**Problem details**.
Rewrite the rows from the line containing "Find the location of a particular element. This" through the end of the rows, replacing "location" with "position" and leaving everything else unchanged.

*****

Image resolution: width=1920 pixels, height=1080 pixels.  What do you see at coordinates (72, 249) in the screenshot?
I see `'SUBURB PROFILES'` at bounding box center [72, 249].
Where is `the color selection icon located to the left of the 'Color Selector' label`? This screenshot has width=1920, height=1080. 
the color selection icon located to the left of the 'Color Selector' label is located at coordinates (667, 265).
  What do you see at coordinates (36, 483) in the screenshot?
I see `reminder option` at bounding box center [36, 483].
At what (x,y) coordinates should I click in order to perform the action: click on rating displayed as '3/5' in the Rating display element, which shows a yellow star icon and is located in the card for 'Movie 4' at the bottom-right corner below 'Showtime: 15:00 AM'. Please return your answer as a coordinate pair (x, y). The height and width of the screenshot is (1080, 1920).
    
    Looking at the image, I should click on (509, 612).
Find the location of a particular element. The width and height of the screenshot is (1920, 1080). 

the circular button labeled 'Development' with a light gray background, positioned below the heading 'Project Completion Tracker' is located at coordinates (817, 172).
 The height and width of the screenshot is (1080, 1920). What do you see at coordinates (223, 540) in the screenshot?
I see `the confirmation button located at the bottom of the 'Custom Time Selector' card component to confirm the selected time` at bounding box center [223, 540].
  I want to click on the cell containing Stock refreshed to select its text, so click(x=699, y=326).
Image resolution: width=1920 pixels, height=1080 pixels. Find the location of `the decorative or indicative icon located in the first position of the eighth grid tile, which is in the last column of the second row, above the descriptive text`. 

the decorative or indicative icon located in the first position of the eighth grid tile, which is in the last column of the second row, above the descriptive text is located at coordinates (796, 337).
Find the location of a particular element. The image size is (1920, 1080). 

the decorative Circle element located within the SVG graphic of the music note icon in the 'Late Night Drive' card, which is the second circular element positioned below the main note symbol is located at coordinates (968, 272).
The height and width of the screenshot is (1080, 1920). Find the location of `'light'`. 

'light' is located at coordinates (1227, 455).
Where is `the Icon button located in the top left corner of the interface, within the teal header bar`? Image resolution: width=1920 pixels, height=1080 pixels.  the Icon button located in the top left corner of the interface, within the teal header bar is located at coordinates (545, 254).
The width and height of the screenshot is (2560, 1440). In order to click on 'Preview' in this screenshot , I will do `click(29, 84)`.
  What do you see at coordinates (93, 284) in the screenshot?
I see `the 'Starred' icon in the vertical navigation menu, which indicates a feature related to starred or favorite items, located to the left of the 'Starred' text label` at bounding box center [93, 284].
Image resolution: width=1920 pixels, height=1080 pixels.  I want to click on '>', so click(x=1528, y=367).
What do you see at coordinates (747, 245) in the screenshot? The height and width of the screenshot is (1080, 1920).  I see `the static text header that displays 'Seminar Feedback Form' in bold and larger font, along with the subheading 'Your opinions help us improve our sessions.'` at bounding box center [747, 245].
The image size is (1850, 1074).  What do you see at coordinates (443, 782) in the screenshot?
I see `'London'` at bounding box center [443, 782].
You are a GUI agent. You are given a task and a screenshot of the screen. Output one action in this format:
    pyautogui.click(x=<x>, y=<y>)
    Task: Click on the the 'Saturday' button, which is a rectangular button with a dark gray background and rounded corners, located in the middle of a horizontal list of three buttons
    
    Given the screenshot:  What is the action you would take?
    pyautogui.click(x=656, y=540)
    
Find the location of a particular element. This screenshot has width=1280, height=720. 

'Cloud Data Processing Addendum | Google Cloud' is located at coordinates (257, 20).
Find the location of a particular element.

*****

**Response**.
Find the position of a particular element. This screenshot has width=1280, height=720. 

'Cloud Data Processing Addendum | Google Cloud' is located at coordinates (257, 20).
Find the position of a particular element.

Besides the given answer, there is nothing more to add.